Records for the exercise:
##############################

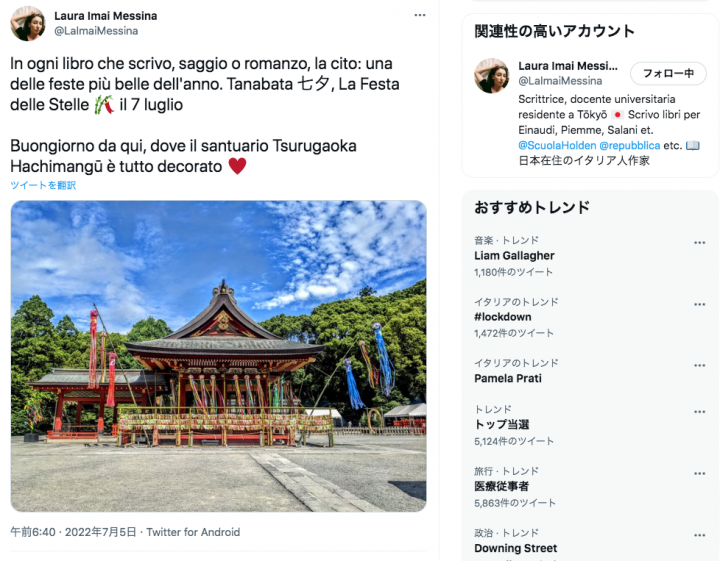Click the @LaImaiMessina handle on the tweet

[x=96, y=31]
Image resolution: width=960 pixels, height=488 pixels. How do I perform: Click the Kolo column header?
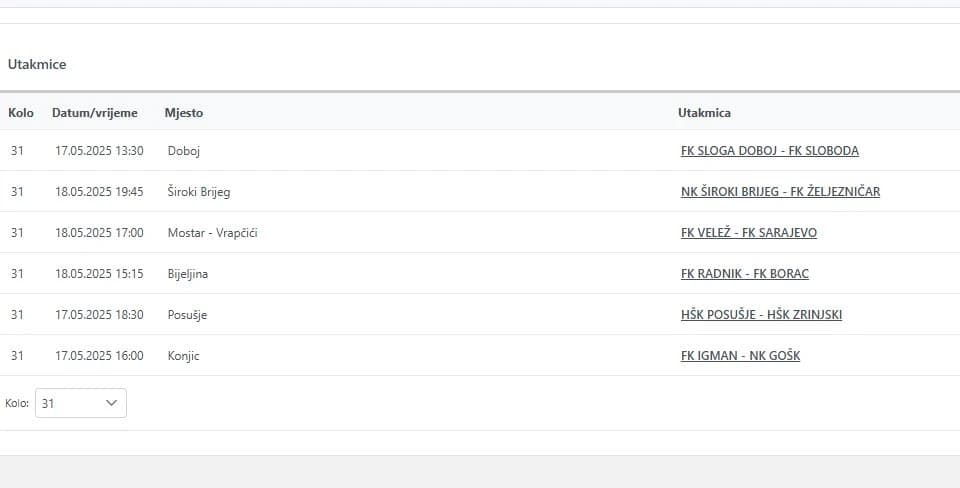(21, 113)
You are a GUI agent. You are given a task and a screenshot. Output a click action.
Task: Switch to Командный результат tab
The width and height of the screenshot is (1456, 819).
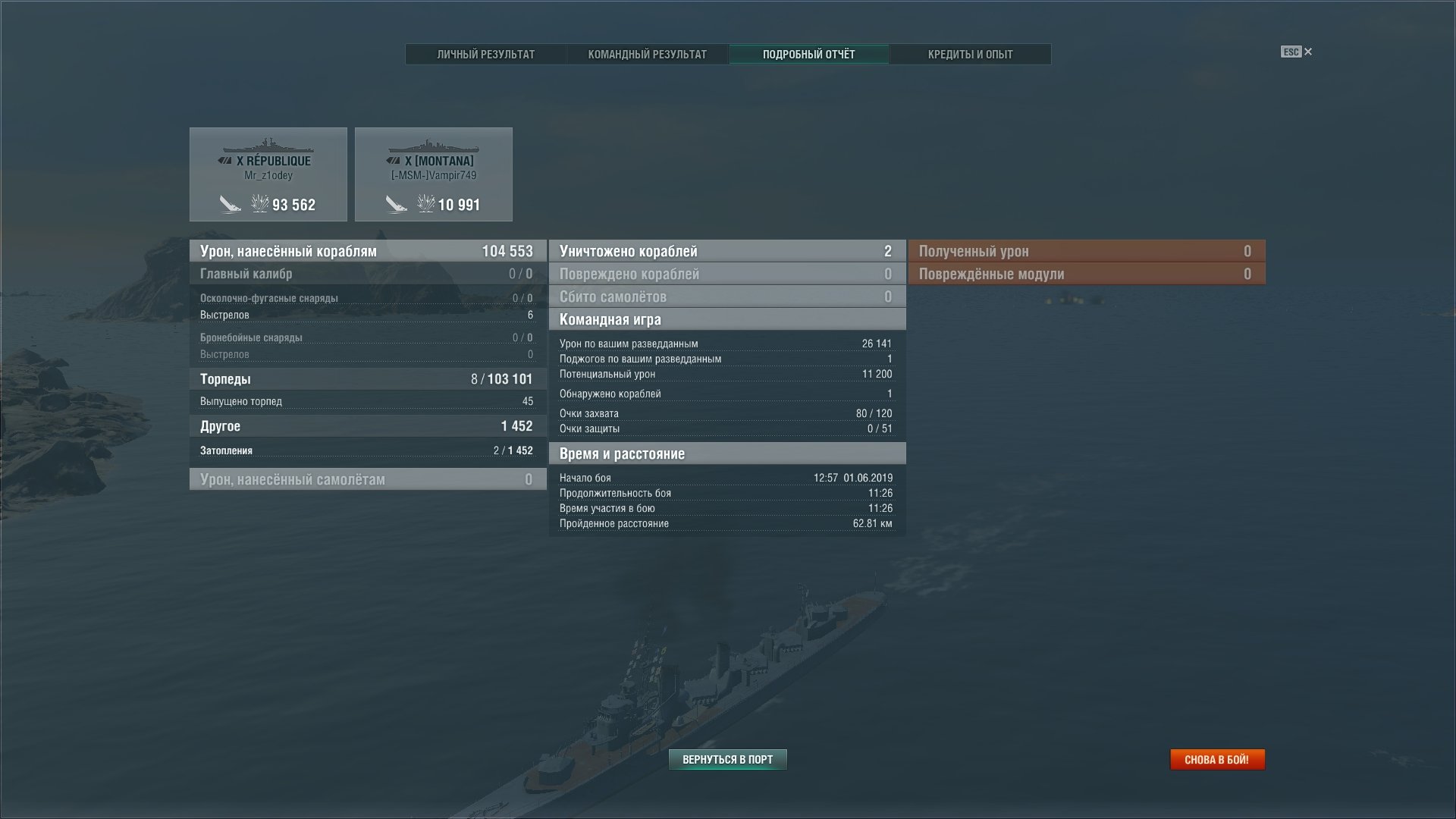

##############################

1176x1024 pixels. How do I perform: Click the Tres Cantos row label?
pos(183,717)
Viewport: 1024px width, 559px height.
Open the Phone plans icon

##############################

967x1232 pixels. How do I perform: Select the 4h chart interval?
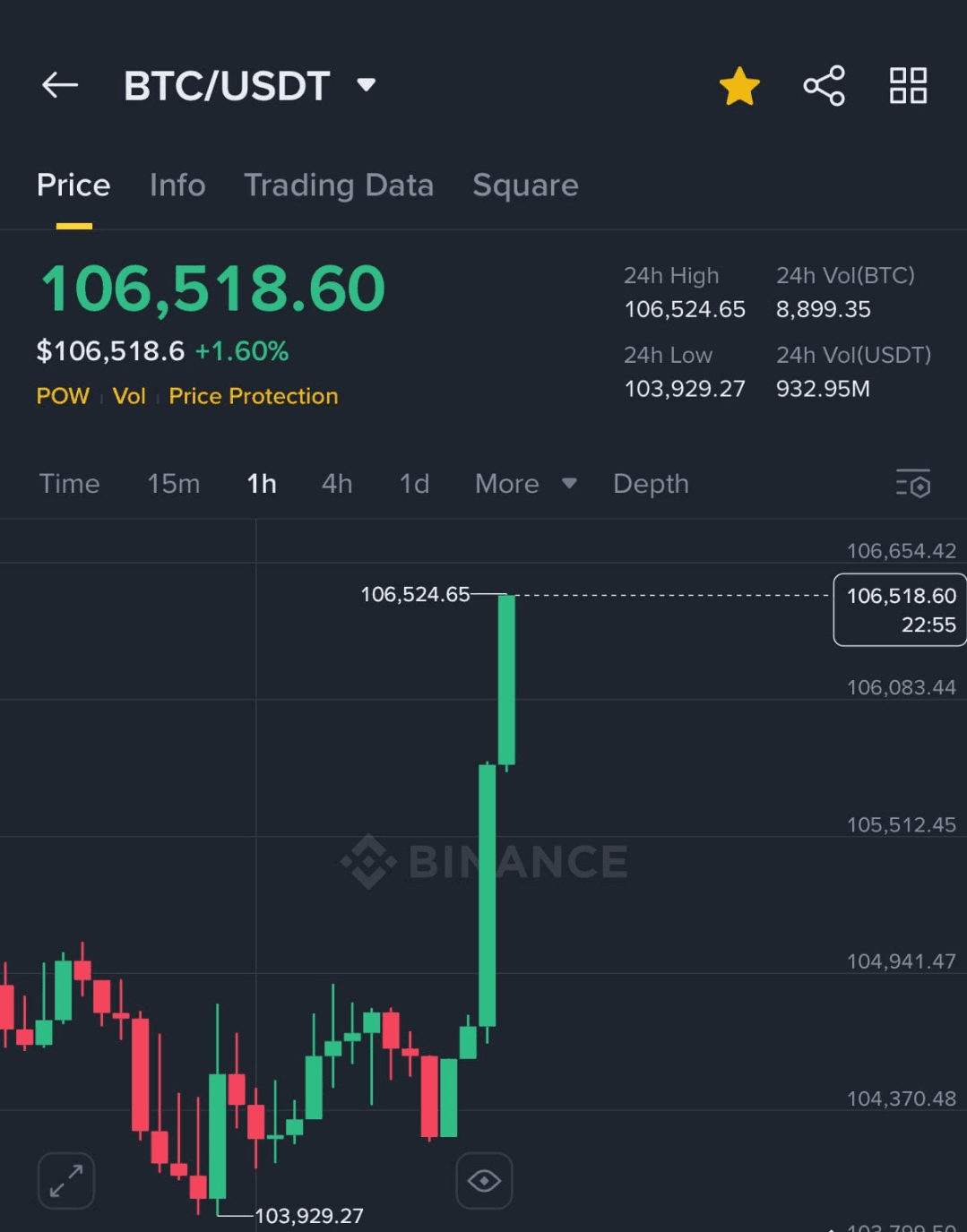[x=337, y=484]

##############################

The task: Search the listing for the word "screenshot". Copy every line in which it occurs.

Expected answer:
You are a GUI agent. You are given a task and a screenshot. Output a click action.
The width and height of the screenshot is (1456, 819).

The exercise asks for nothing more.